When it comes to communication, the internet offers instant gratification. By their very nature, handwritten letters are more permanent. Letters create a tangible connection to the people, places, and events of the past. Ironically, when the links of that chain break, it seems the easiest way to repair them is with the speedy tools of the world wide web.
Liverpool native Lance Corporal William Swift enlisted at the onset of WWI in 1914. He and his brothers in arms of the King’s Own Royal Lancaster Regiment were sent to France in 1916. After taking part in the Battle of the Somme, at age 19, Swift perished at the Battle of Arras.
But Swift inadvertently left something behind while stationed at Noeux-les Mines after the Battle of the Somme.
During building renovations more than a century later, a school teacher unearthed letters to Swift from his family; they were found beneath the floorboards of the soldier’s former billet.

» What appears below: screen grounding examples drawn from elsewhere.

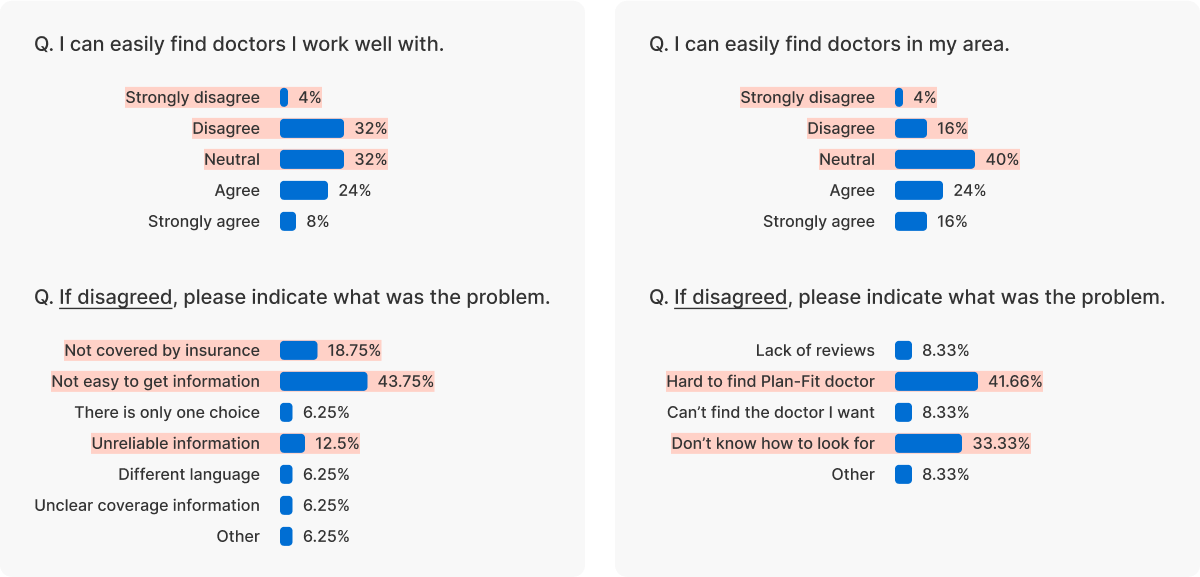Click the 18.75% percentage value
Screen dimensions: 1200x577
(x=354, y=350)
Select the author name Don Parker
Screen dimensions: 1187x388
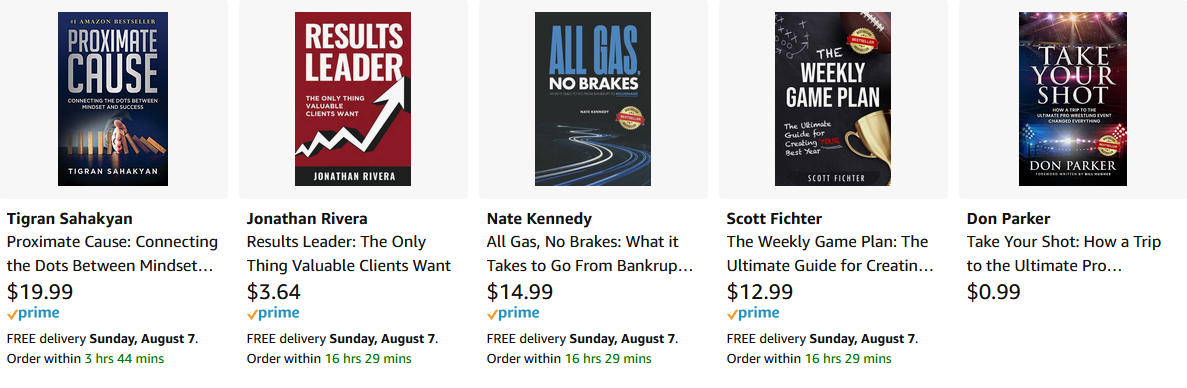(1008, 219)
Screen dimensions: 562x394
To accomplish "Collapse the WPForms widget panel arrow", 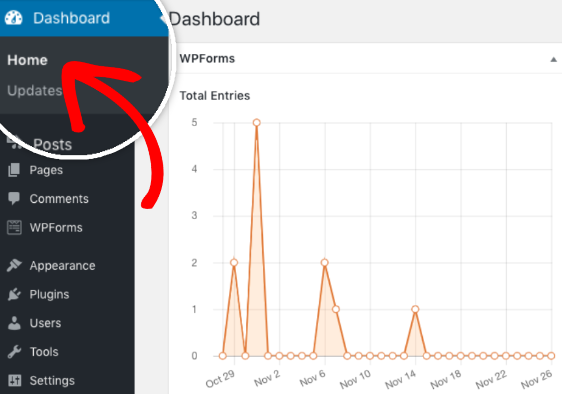I will coord(553,60).
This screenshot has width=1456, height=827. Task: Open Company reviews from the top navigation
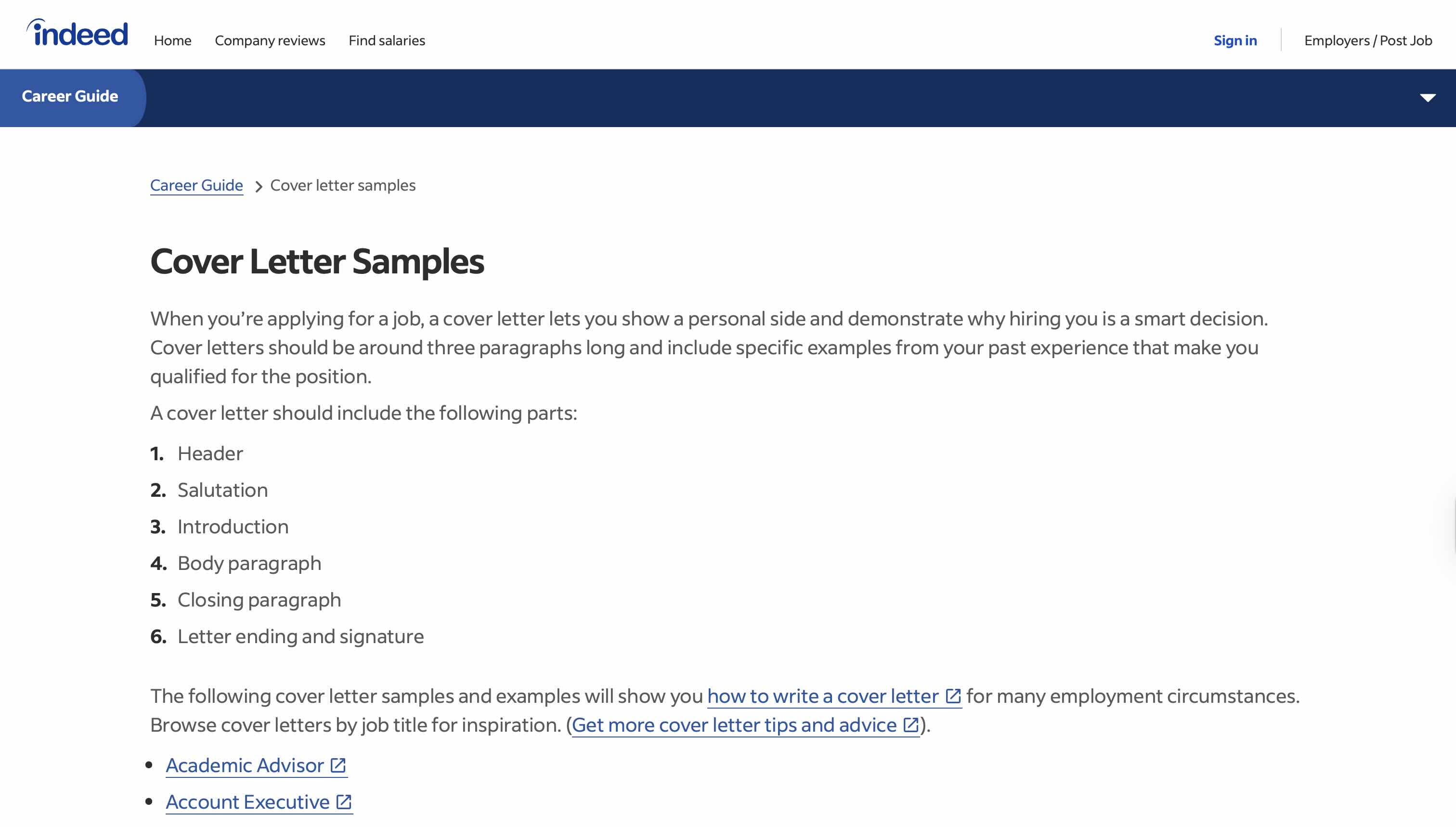pos(270,40)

The letters were taken into the care of Mathilde Bernardet, a historian with the Memorial 14-18 museum at Notre Dame De Lorette.
As reported by the BBC, Bernardet classified the deeply moving missives as “simple letters, sent by parents who care about their son. The letters are full of support. The mum says she misses her son—she hopes he is doing well, keeping well and that she trusts in him… It’s full of love really.”
Knowing the poignant ending to the Lance Corporal’s story, Bernardet and her colleagues became determined to find Swift’s living relations and return the correspondence to his family.
However, the hunt for Swift’s relatives proved more difficult than anticipated. Months of research turned up no leads.
With traditional means exhausted, the historian took the search to social media. The results from her Facebook plea for pertinent information were, if not instantaneous, pretty darn close.
“In less than four hours, the post had been shared a few thousand times and we had [found] a few connections to the family,” Bernardet told BBC.
Lance Corporal William Swift may not have made it home to Liverpool all those many years ago, but thanks to the efforts of a determined historian and some timely help from the internet, his letters will—and that long-broken chain connecting past, present, and future is now restored for generations to come.